**Kutipan Teks:**
++++++++++
Blak-blakan Anak Buah Luhut Soal Rencana RI Pensiunkan PLTU

Emir Yanwardhana, CNBC Indonesia
02 July 2021 11:25
Perjalanan PLN Pensiunkan PLTU Batu Bara
Foto: Infografis/ Perjalanan PLN Pensiunkan PLTU Batu Bara/Edward Ricardo

Jakarta, CNBC Indonesia - Pemerintah berencana menghentikan penggunaan Pembangkit Listrik Tenaga Uap (PLTU) batu bara yang tidak efisien. Hal ini dilakukan dalam upaya penurunan emisi karbon dan bisa mencapai target Indonesia nol emisi pada 2060.

Deputi Bidang Koordinasi Investasi dan Pertambangan Kementerian Koordinator Bidang Kemaritiman dan Investasi Septian Hario Seto membeberkan strategi penghentian PLTU batu bara.

Dia menegaskan, akan ada proses transisi dan dipastikan tidak mengganggu pasokan listrik kepada masyarakat dan bisnis batu bara masih bisa tetap berjalan.

"Kita targetkan untuk transisi ini smooth, kita tidak mau ada disrupsi yang signifikan. Kita pastikan suplai listrik dalam negeri juga stabil," kata Seto dalam program Energy Corner CNBC Indonesia, Kamis (1/7/2021).

"PLTU yang akan dipensiunkan itu yang efisiensinya rendah, menggunakan teknologi lama, utilisasi rendah, itu yang kita targetkan," tambahnya.

Seto menjelaskan, proses transisi yang dilakukan juga masih membutuhkan waktu. Menurutnya, bukan berarti semua PLTU batu bara langsung dihentikan dan digantikan oleh pembangkit listrik berbasis energi baru terbarukan.

"Kita pastikan suplai listrik stabil, karena misalkan pindah langsung ke renewable energy seperti solar (surya) atau wind power, itu tidak bisa serta merta bisa ganti langsung ke sana seluruhnya. Ada transisinya yang membuat perusahaan tambang batu bara masih bisa berproduksi," katanya.

Menurut Seto, proses transisi ini masih bisa memberikan napas bagi perusahaan tambang batu bara untuk berproduksi. Apalagi, lanjutnya, melihat permintaan juga masih tinggi, khususnya ekspor ke negara Asia Selatan dan Asia Timur.
++++++++++
**Data yang Diberikan:**
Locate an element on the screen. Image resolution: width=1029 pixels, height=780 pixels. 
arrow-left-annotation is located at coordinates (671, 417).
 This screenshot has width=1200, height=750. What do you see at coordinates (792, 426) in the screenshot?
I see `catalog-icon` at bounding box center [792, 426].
++++++++++
**Uraian Tugas:**
Berdasarkan kutipan teks, jawablah pertanyaan berikut dengan singkat.
(a) Pada tahun berapa Indonesia menargetkan nol emisi?
(b) Dalam program apa Septian Hario Seto menyampaikan keterangannya?
(c) Ekspor ke kawasan mana yang disebut masih memiliki permintaan tinggi?

**Kotak Jawaban:**
(a) Pada tahun 2060.
(b) Dalam program Energy Corner CNBC Indonesia.
(c) Ke negara-negara Asia Selatan dan Asia Timur.